Monday, May 11, 2020

‘A Little Is Enough’ - published in The Sunday Island, 10th May, 2020.


It’s two months since curfew came down on us, cutting us off from the all you can eat buffet tables and the succulent Wagyu marbled beef platters and all the flavoursome foods of the life we had got used to. Was it actually real? It seems like a dream, now. A haze of drizzle and fondant and glaze. 

At speed, but experienced slowly, like time lapse photography, the casual grocery impulse buys of early February have become the craved high end luxuries of late March. 

I had believed what I was told: that the middle class was growing, and that urban elite Colombo had plenty of money to spend, and money and time to burn on grills and rotisseries and pies and patisseries. But how quickly austerity came in, riding shotgun with the fear of Death and rumors of this terrible, non-discriminating disease. No amount of wealth could immunize anyone from it. 

Even a store-cupboard full of authentic Italian pasta sauce in lovely glass bottles, and a fridge full of Scottish smoked salmon and mild white English cheddar cheese would only delay the inevitable, as imports were cancelled. 


People started growing their own garden vegetables in pots, and baking their own bread. Indigenous medicinal plants and herbs were praised, and Facebook posts became focused on conserving what we had, and extracting the most value out of every ingredient. 


Nothing Exceeds Like Excess 

Did we really need to have so much, and so often? As our bodies waxed fat, did our souls shrink thin? Are we all better off, actually, for an indefinite period of intermittent fasting? I am not talking here of those who never have enough to eat. 

I was surprised to see the queues at the superstores, and the empty shelves. I don’t think our generation has experienced the fear of actual hunger before. Even the most disciplined person has been conscious of their privilege. By acknowledging it, and the inequity that underlies it, they pay the social tax that enables them to go on attending the round of banquets and feasts that constituted life in the Capital. Rich people have further to fall. Their elevation makes them vulnerable. 

But I think if you have so much that you lose count, and the sense of each individual item becomes indistinct, over time you don’t feel the true worth and the luxury of having things. Bit by bit, Eke Eke Eke. It is pleasing that a phrase for metaphorically making something last as long as you can, ‘one by one by one’, is visually similar in English. 


The Branston Pickle Miser

There’s a fine line between prudence and miserliness, stocking up and hoarding. I have heard a wealthy man complain at his own table that his wife’s guests were eating too much of his favourite Branston Pickle, and spreading too much clover honey on their morning toast. This was because he lived far away from his beloved England, and Fortnums did not deliver hampers full of Gentlemen’s Relish to his home, and rare commodities rise sharply in value. You could see him measuring the amounts with his eye, and finding the smallest teaspoons to put beside the jars of the precious delicacies. 

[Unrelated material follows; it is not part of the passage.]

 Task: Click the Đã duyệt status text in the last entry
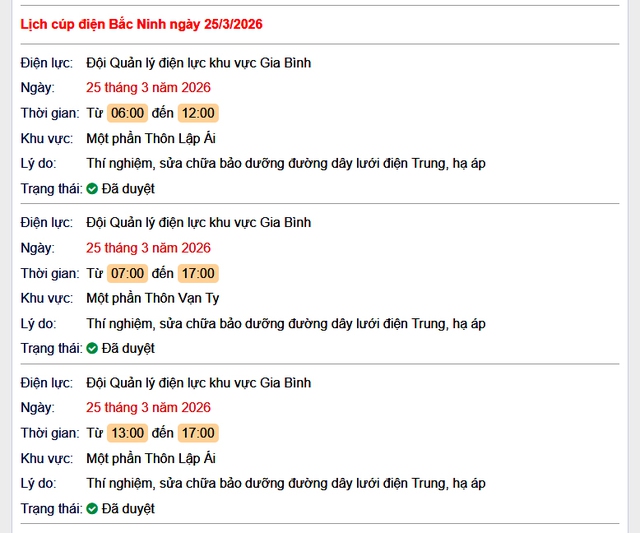tap(128, 508)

He had been dirt poor as a boy, he said: a scholarship kid at a cathedral school. And he grudged people’s wish to make him share because he knew how hard it was to create a personal hoard, and build a sanctuary, crisis-proof. He opens the store cupboard sometimes and just looks at the bottles, and touches their coin-shaped lids. 

A person sharing her experiences on Zoom recently said that, for the first time since she set up her own house, she is doing her own marketing, receiving her staples direct from the trucks that deliver fresh vegetables on the road; and she weighs each item in her hands, and knows the selling price of each, down to the smallest measure. She has never felt so grounded.


Self Made = Sovereignty 

I too have been breaking new ground, in the new earth. My shellac manicure started to split and flake off weeks ago, as I dig in the garden to plant seeds for vegetables, in pots and in the small garden beds. My friends’ hair is growing grey they say - and I think they look lovelier this way. We speak to each other in our pyjamas in a way we have never done before. 

I never knew until now that you can grow whole pineapples in pots, by planting their spiky tops; or spinach by planting their white stalks in the earth. The store cupboard becomes less important when there are living things striving for life and expression in the garden, with their bright energy and stubbornness and momentum for joy. The slow natural progress sets a schedule of its own, and we adjust to it. The sun pours on us all: seeds and stalks and stems and human beings, each morning, and then the clouds come in and the rain falls every afternoon. There is harmony slowly building from the slowly earthing roots of our abruptly interrupted former life. 

We have left it very late, I know, but - even now - it feels like Time itself is on our side, and we have a wealth of it.